→ ABOUT THIS EXERCISE
When you copy the listing, skip the images and return each line verbatim.

→ EXTRACTED INFORMATION
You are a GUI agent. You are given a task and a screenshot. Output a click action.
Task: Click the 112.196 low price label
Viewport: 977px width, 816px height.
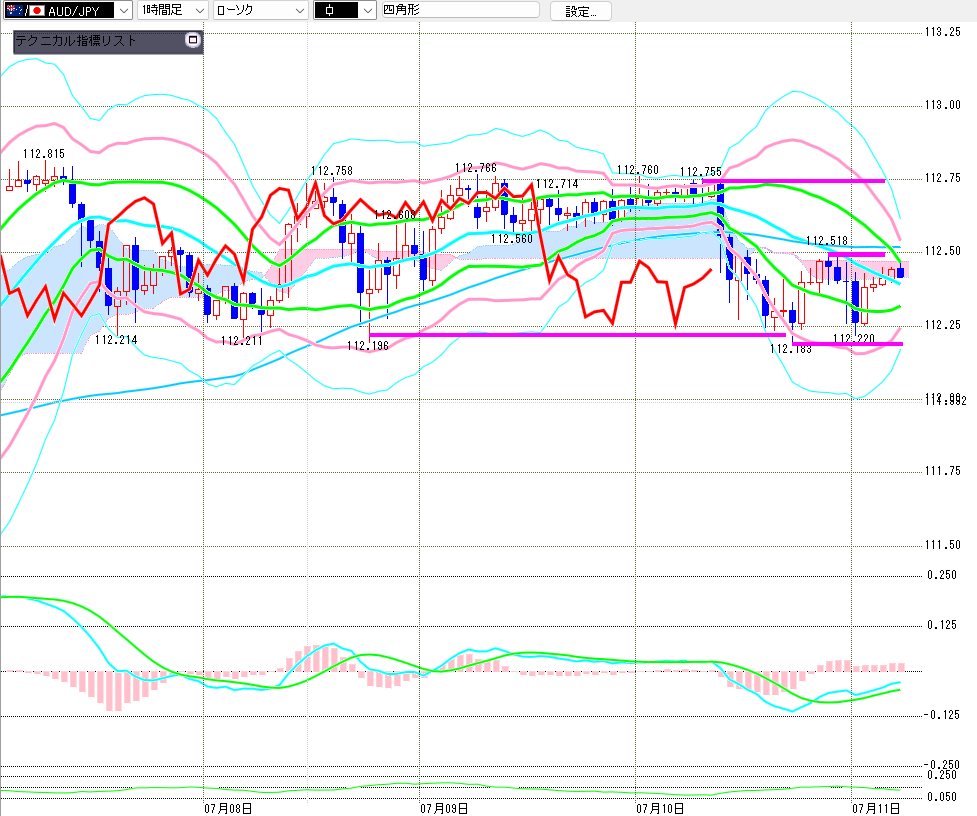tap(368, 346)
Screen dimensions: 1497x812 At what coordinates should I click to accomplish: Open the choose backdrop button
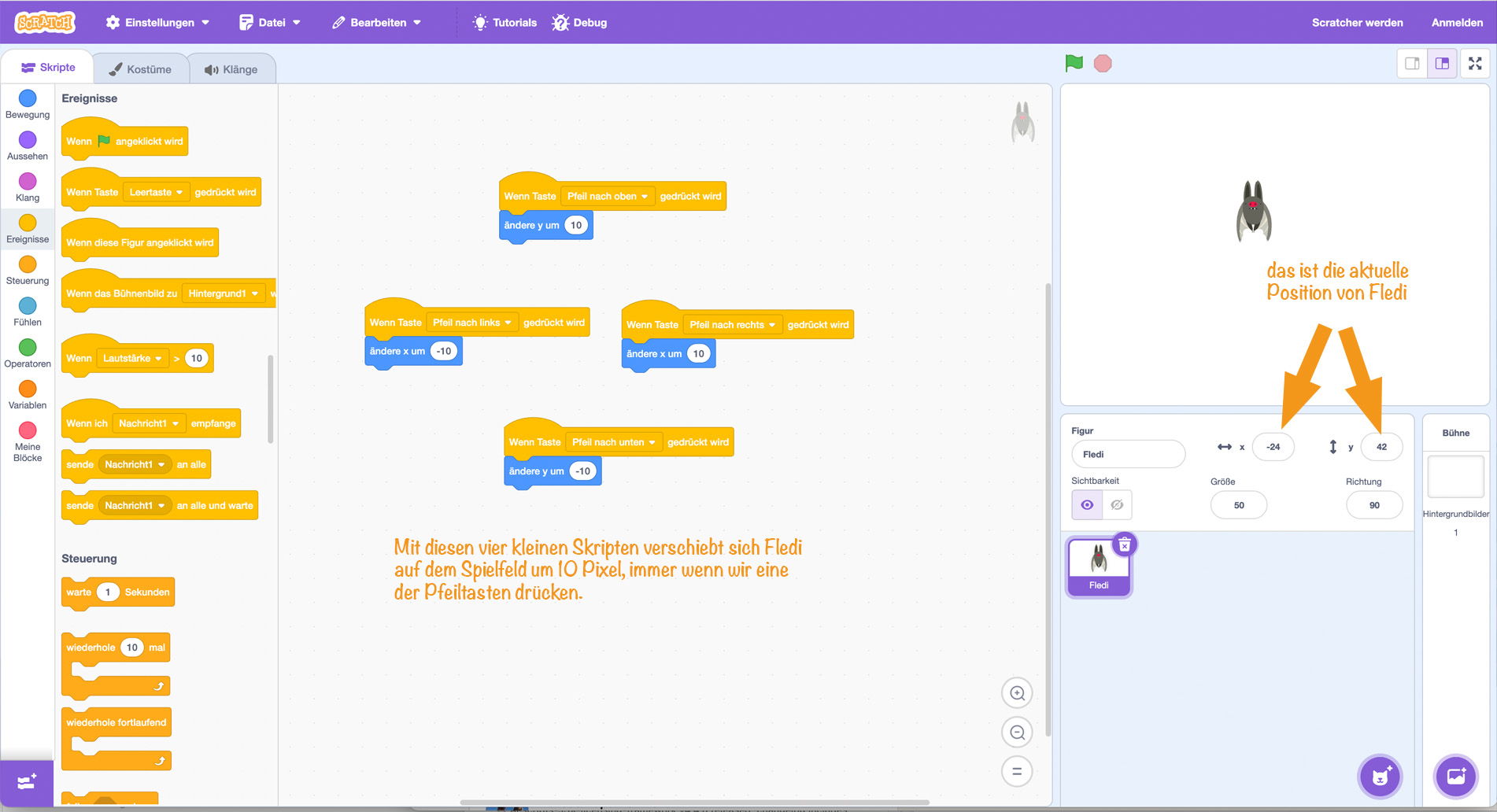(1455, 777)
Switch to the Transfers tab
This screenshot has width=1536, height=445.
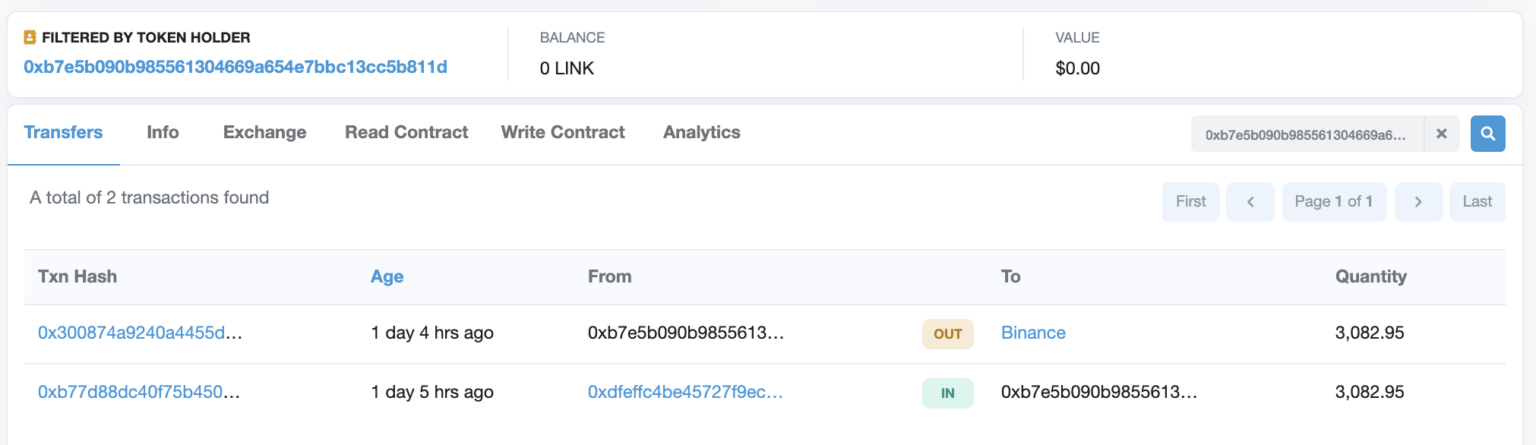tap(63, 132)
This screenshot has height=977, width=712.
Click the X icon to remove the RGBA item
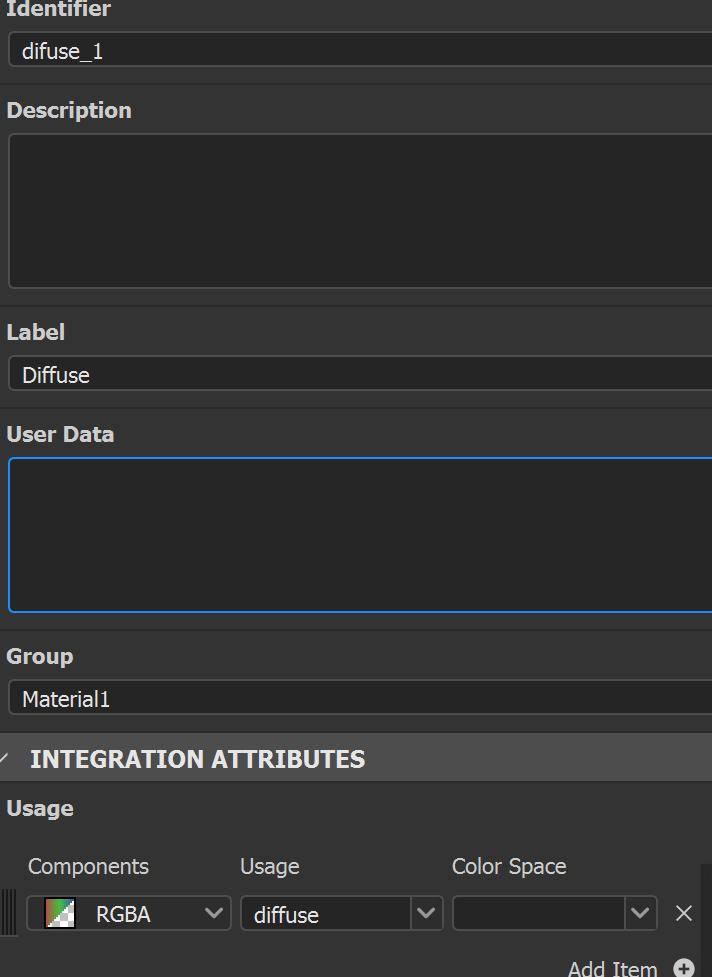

→ RESULT BELOW
You are a GUI agent. You are given a task and a screenshot. Output a click action.
Task: Click the 112.196 low price label
Viewport: 977px width, 816px height.
tap(368, 346)
Screen dimensions: 1497x812 At what coordinates should I click to accomplish: Open the choose backdrop button
(1455, 777)
Switch to the Transfers tab
This screenshot has width=1536, height=445.
tap(63, 132)
This screenshot has height=977, width=712.
Click the X icon to remove the RGBA item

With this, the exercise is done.